-- Start Text block --

Community Builders Group was registered as a Canadian charity in 1983 and subsequently incorporated under the Society Act of British Columbia in 1999.[1]

Beginning in 2002, Community Builders received support from two British Columbia-based social entrepreneurs, Hart Molthagen and David Ash. Philanthropic investments by the entrepreneurs enabled the purchase of two supportive housing centers in Vancouver, Canada (Jubilee Rooms on Main and Dodson Rooms on Hastings).[2][3][4] Between 2002 and 2016, a total of 12 housing centers, supporting 800 persons, were added to the Community Builders network in Vancouver. Three new organizations (Anhart Foundation, Community Builders Foundation and Simpson Society) were established between 2012 and 2016 in order to support the growing number of housing centers and social employment businesses.

In 2005, Human Resources and Skills Development Canada, Anhart Holdings Ltd. and Community Builders Group sponsored a research project to determine the effects of best practices in privately owned rooming houses on persons at risk to homelessness.[1]

Community Builders has received funding from the Homelessness Partnering Strategy since 2008 and became a member of the Canadian International Development Agency in 2009.[5]

Operational activities[edit]

Supportive Housing[edit]

In Vancouver’s Downtown Eastside, Community Builders operates 12 privately owned rooming houses that provide safe and supportive housing for 800 persons. The endeavor is coordinated by tenant support workers and utilizes a bottom-up approach to building management. A tenant-based “elders" team offers peer support and regulates tenant affairs. The low income and supportive housing centers are self-organizing and self-sustaining communities that promote best practices. The initiative is supported by public and private capital investments, and is assisted by community volunteers and innovative social services providers. Outcomes of Community Builders supportive housing efforts include a reduction in the risk factors that lead to homelessness (untreated mental illness and substance abuse) and a recidivism rate (return to homelessness) of less than 5%.[6]

Parent and Child Development Services[edit]

In 2006, Community Builders developed an initiative that supports at-risk children and parents in Greater Vancouver with housing and independent living assistance. Parent and Child Development Services is cost-effective and privately funded. The initiative provides an alternative to government-funded support services for parents and children.[7]

International Relief and Development[edit]

Community Builders is involved in community-based development activities in Burundi, DR Congo, Haiti, Kenya, Rwanda, Tanzania and Uganda. International efforts are focused on self-sustaining development with indigenous controls in regions of extreme poverty. Community Builders and local partners in each region focus on the reduction of under-five mortality, maternal health issues, clean water and a pay-it-forward approach to micro credit.[1]

Network[edit]

Community Builders serves as a network hub for sixteen organizations which have emerged from the Society's efforts since 1999. Partner organizations are: Anhart Foundation, Community Builders Group, Community Builders Benevolence Foundation (2013), Simpson Societyy[8] Comitè MacDonald, Community Based Initiative, ABC Community Development, Women in Action Ministry, Katanga Community Development, Biribiret Community Development, Smart Ant Africa, Morogoro Community Development, Huruma Committee Italazya & True Grasses Uganda.[1]

Sociological modeling of emergence[edit]

Community Builders has pioneered research in a sociological modeling of emergence and has observed the effects of self-organization on groups of marginalized persons.

-- End Text block --
-- Start Material --

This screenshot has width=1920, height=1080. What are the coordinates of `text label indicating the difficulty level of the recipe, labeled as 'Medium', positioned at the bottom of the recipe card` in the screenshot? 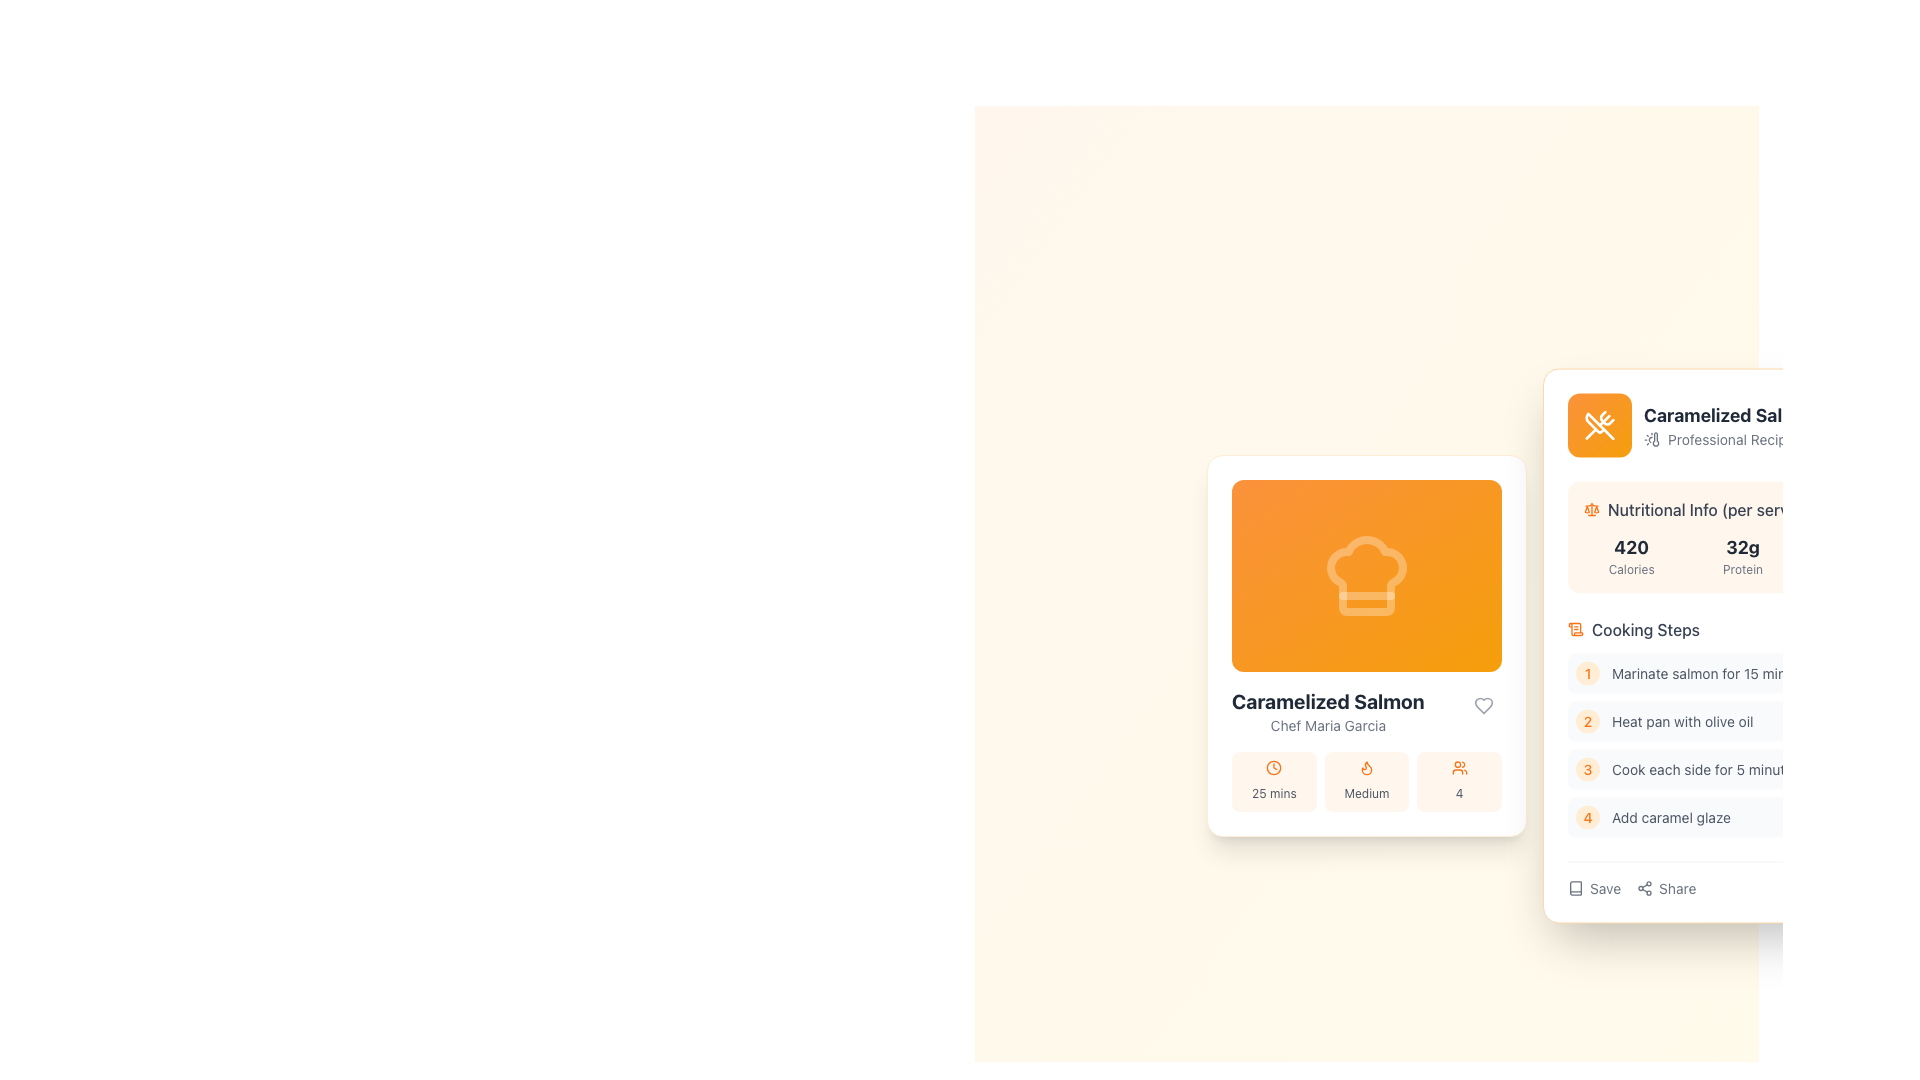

-- End Material --

Task list.
A – According to the Community Builders article, in what year was Community Builders Group registered as a Canadian charity?
B – In the Community Builders article, copy everything from "Community Builders has pioneered" down to "of marginalized persons.", changing "marginalized persons" to "vulnerable residents".

Task-by-task results.
A – 1983

B –
Community Builders has pioneered research in a sociological modeling of emergence and has observed the effects of self-organization on groups of vulnerable residents.